WHAT IS REQUIRED:
An exact copy of each line below is needed, with no images in it.

Saved data entries:
↓↓↓

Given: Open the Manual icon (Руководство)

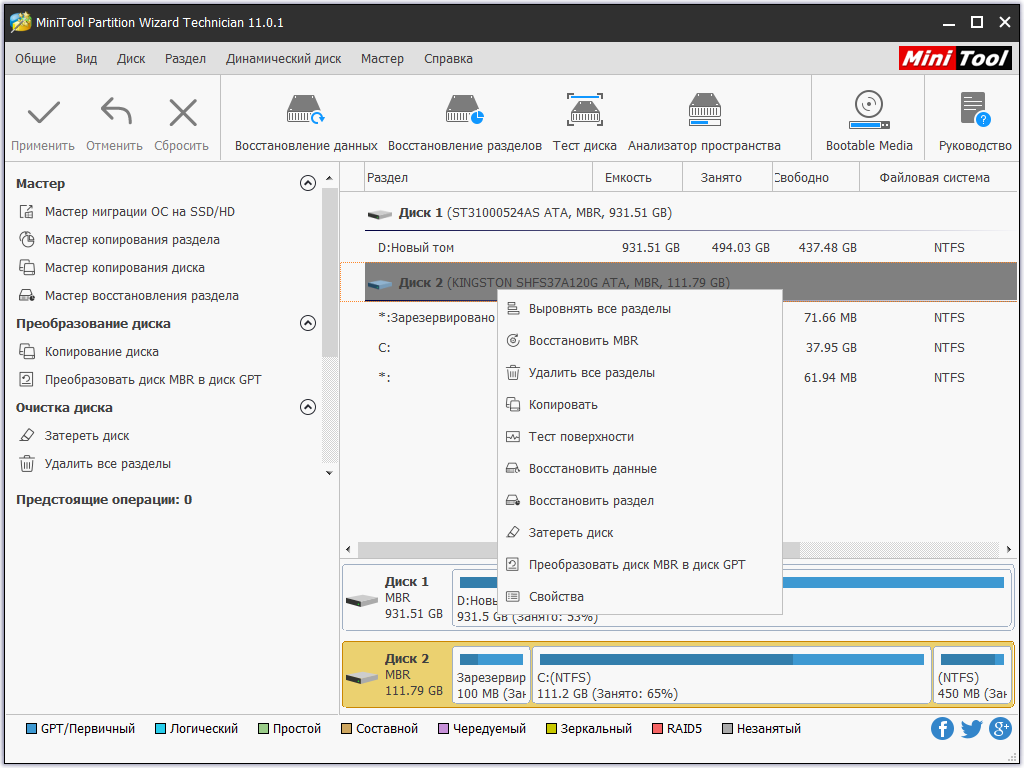Looking at the screenshot, I should click(x=975, y=109).
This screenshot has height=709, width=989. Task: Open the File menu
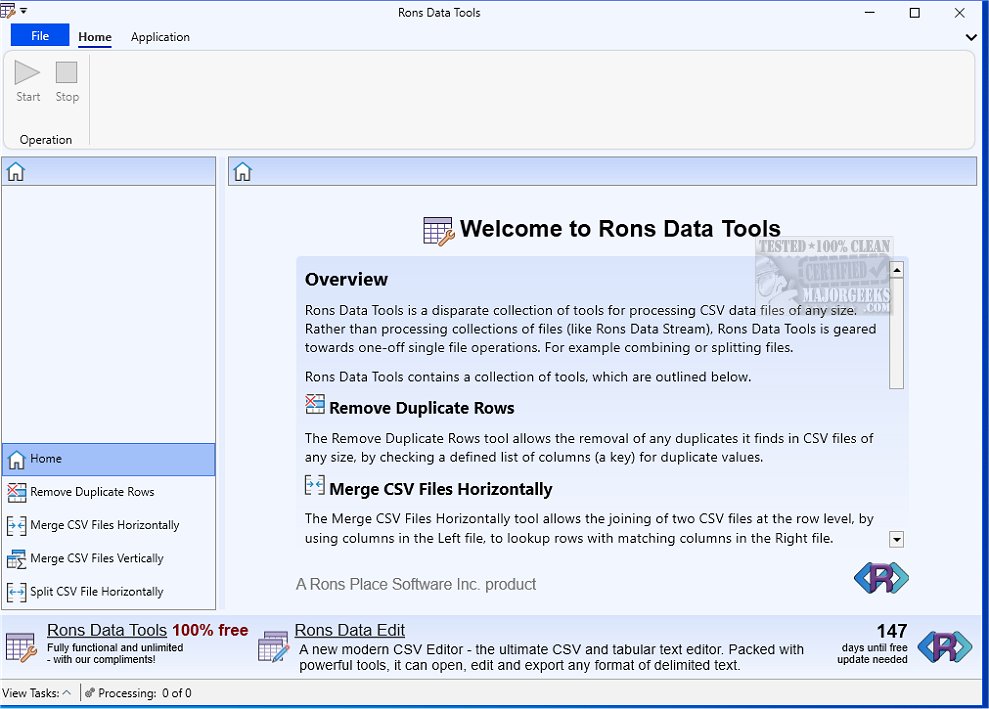point(40,36)
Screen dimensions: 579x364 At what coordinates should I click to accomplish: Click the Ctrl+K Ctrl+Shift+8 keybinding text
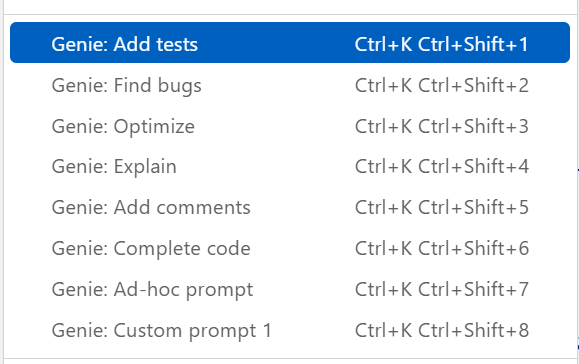(442, 330)
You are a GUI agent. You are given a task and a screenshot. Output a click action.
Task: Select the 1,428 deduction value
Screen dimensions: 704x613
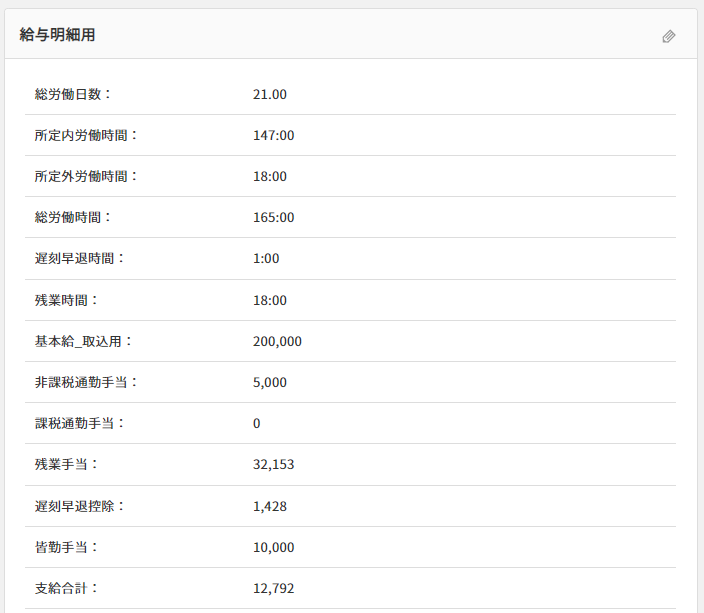tap(270, 506)
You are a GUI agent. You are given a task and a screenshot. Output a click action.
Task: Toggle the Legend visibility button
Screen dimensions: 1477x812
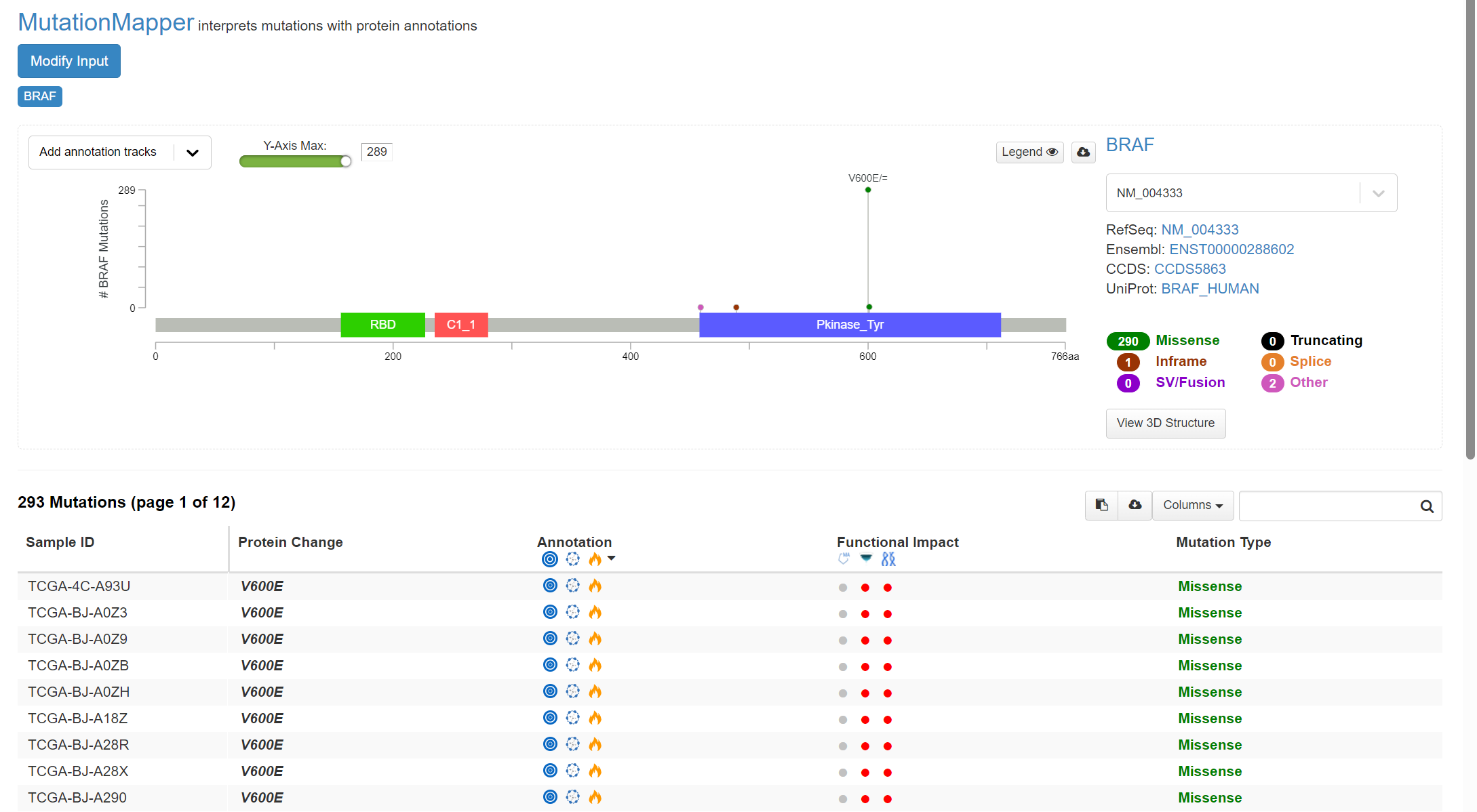(x=1029, y=152)
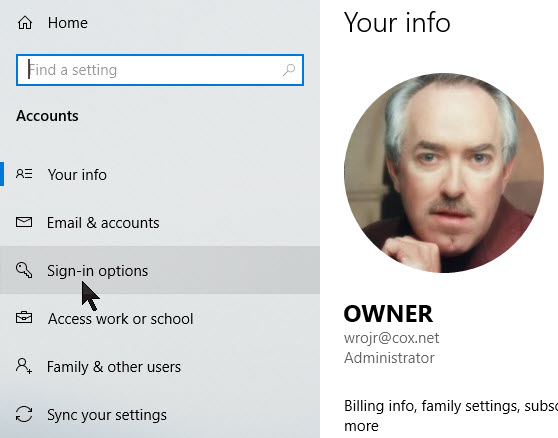Click the Sync your settings arrows icon
This screenshot has height=438, width=558.
24,415
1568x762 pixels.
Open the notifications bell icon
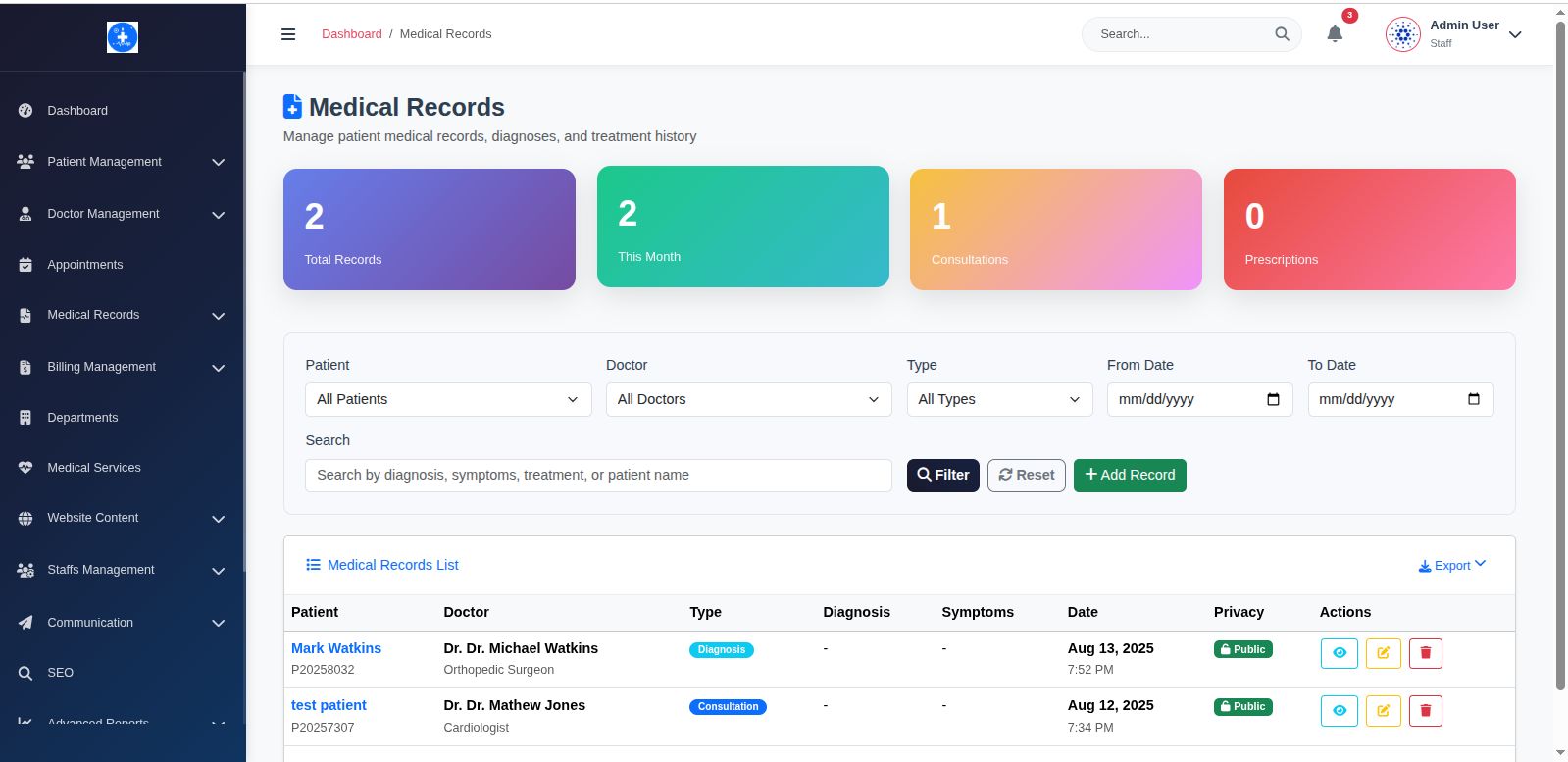[x=1335, y=34]
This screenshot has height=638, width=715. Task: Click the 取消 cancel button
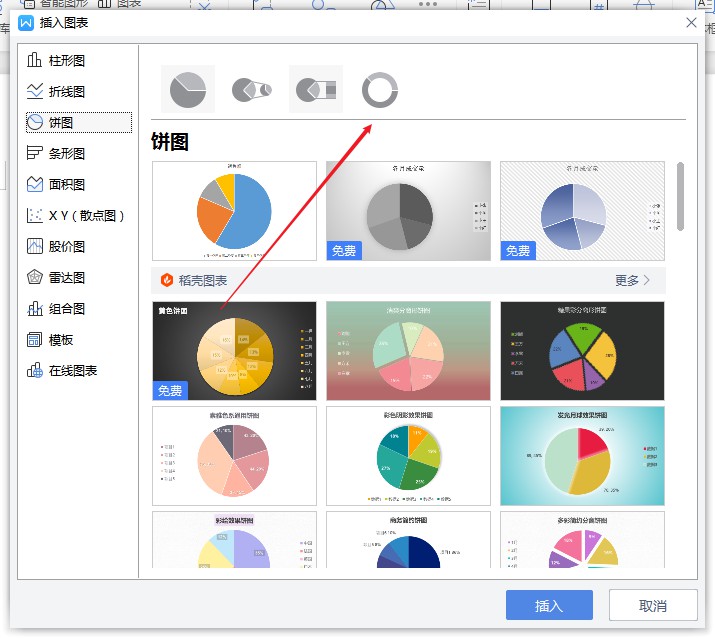click(x=653, y=605)
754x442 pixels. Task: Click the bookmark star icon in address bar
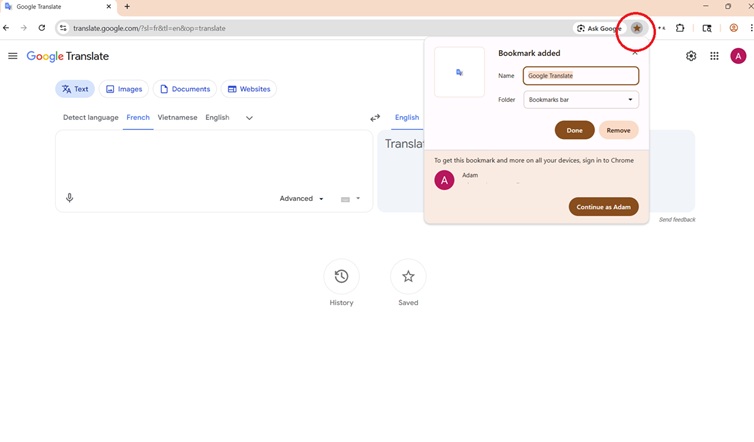(x=636, y=28)
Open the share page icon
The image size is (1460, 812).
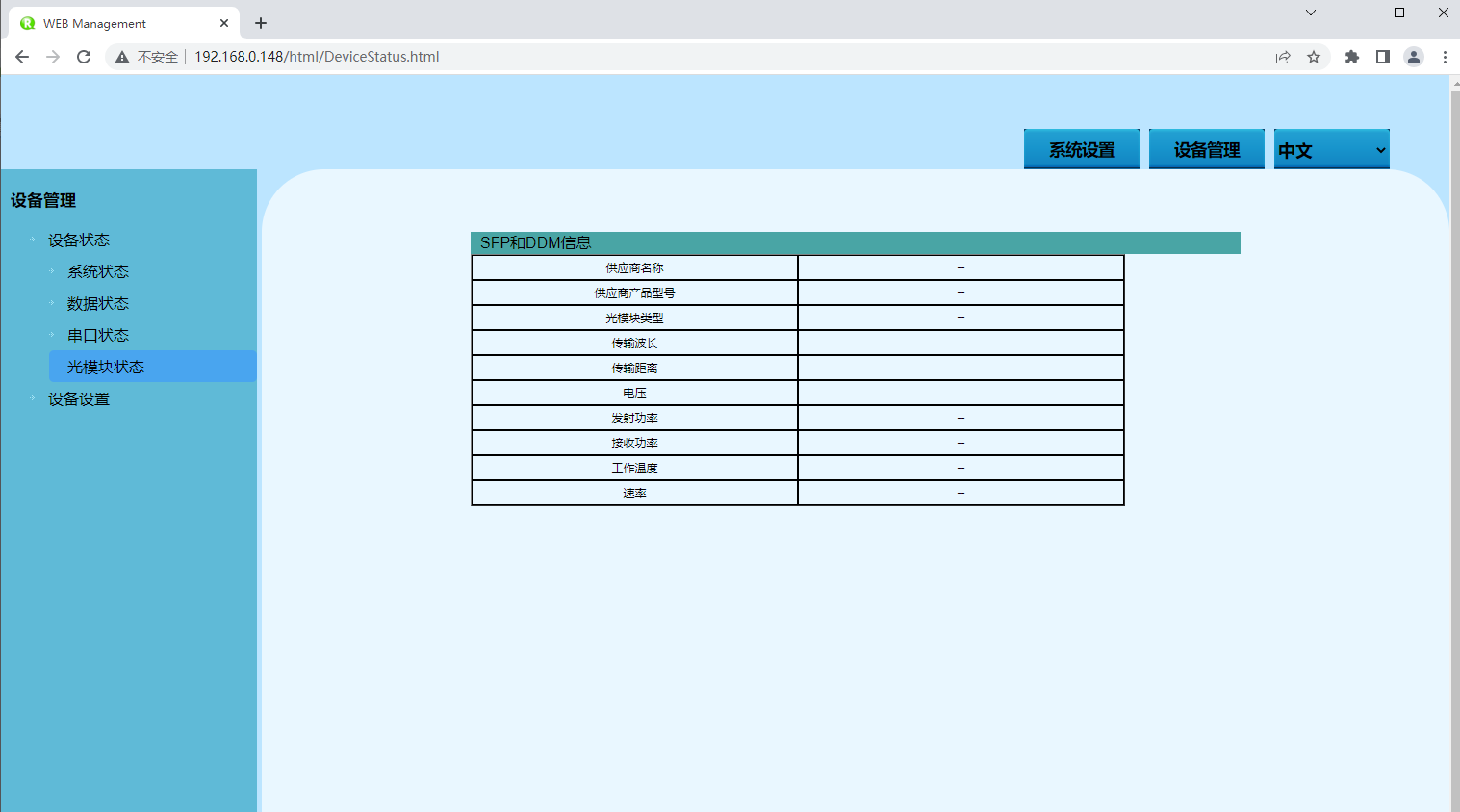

↑↑↑

EXERCISE OUTPUT:
Given: Open the Manual icon (Руководство)

Looking at the screenshot, I should click(x=975, y=109).
This screenshot has height=709, width=989. Task: Open the File menu
point(40,36)
Screen dimensions: 579x364 At what coordinates should I click to accomplish: Click the Ctrl+K Ctrl+Shift+8 keybinding text
(442, 330)
You are a GUI agent. You are given a task and a screenshot. Output a click action.
Task: Select the 1,428 deduction value
Screen dimensions: 704x613
tap(270, 506)
You are a GUI agent. You are given a task and a screenshot. Output a click action.
Task: Toggle the Legend visibility button
Screen dimensions: 1477x812
(x=1029, y=152)
Click the Sync your settings arrows icon
This screenshot has height=438, width=558.
24,415
1568x762 pixels.
Open the notifications bell icon
[x=1335, y=34]
This screenshot has height=638, width=715. Task: Click the 取消 cancel button
click(x=653, y=605)
754x442 pixels. Task: Click the bookmark star icon in address bar
(x=636, y=28)
Open the share page icon
The image size is (1460, 812).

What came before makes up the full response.